2. Maintain a Good Relationship with Your Child
When you go to court, you’re going to have to answer a lot of questions about your child. The court will want to know how close you are to that, and they won’t just take your word for it. They’ll ask plenty of things just to see how deeply invested you want to be in your child’s life.
Make sure you know things such as what grades they are in, what hobbies they have, the names of their teachers, what foods they like the most, and so on. This will show the jury that you want to have an active part in their life.

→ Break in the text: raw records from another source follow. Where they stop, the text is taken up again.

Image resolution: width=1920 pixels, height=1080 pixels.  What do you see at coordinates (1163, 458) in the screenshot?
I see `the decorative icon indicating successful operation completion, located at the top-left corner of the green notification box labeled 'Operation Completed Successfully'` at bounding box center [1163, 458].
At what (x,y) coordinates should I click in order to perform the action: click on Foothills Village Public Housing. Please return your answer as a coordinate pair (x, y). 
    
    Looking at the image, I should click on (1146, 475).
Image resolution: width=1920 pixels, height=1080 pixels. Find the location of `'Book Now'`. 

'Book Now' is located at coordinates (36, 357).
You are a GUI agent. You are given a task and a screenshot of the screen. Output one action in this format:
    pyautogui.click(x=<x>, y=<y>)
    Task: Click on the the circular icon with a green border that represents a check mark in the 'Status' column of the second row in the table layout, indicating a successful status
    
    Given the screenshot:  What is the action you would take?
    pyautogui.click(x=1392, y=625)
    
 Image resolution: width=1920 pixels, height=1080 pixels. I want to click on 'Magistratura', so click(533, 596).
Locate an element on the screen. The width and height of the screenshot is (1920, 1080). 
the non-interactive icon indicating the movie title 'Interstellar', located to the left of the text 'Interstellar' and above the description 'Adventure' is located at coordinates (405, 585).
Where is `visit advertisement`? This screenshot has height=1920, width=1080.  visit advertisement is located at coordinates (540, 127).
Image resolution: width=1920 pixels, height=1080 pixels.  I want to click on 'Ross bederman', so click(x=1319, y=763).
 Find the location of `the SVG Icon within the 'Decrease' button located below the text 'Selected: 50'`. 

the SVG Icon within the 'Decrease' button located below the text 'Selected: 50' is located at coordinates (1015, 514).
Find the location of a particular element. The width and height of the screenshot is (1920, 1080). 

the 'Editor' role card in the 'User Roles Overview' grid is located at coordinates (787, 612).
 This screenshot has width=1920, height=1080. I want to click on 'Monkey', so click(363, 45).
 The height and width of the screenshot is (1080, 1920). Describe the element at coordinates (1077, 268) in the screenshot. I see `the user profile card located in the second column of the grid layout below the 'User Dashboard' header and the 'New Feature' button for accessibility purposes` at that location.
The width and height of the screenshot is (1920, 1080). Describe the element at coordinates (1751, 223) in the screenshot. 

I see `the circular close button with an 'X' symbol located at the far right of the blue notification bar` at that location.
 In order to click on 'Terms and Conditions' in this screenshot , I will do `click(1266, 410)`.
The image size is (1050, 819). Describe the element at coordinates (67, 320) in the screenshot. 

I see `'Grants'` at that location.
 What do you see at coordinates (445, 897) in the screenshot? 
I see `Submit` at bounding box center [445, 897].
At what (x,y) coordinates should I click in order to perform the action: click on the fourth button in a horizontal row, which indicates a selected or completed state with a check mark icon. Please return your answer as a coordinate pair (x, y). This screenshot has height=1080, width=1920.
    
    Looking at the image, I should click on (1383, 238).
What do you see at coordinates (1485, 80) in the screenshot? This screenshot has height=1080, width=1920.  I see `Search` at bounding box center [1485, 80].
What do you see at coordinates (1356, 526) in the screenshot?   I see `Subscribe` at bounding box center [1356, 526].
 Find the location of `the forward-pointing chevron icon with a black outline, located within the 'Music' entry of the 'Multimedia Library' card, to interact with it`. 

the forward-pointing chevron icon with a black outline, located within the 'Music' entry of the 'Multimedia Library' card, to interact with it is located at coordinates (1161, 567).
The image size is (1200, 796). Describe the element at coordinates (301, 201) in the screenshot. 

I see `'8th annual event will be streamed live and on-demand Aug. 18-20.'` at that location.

This will also help you get closer to your child. In Denver, for instance, the judge may consider the preferences of your child before giving custody. If they feel comfortable enough in your presence to choose you, then you may receive full custody of the child.
3. Get a Good Lawyer
Getting full custody of your child can be tricky, especially as most Denver courts prefer to give out joint custody plans. This is why you might want to look into Denver child custody attorneys and choose one to represent your case.
Someone who specializes in fathers’ rights should know how to put you in the best light. They can also offer advice on how to present yourself in court. This is important because you will need to make a good impression on the judge and jury.
The Bottom Line
Getting full custody as a father is entirely possible. You just need to prove that it will be in your child’s best interest to be with you. The more reliable you seem, the better your chances will be.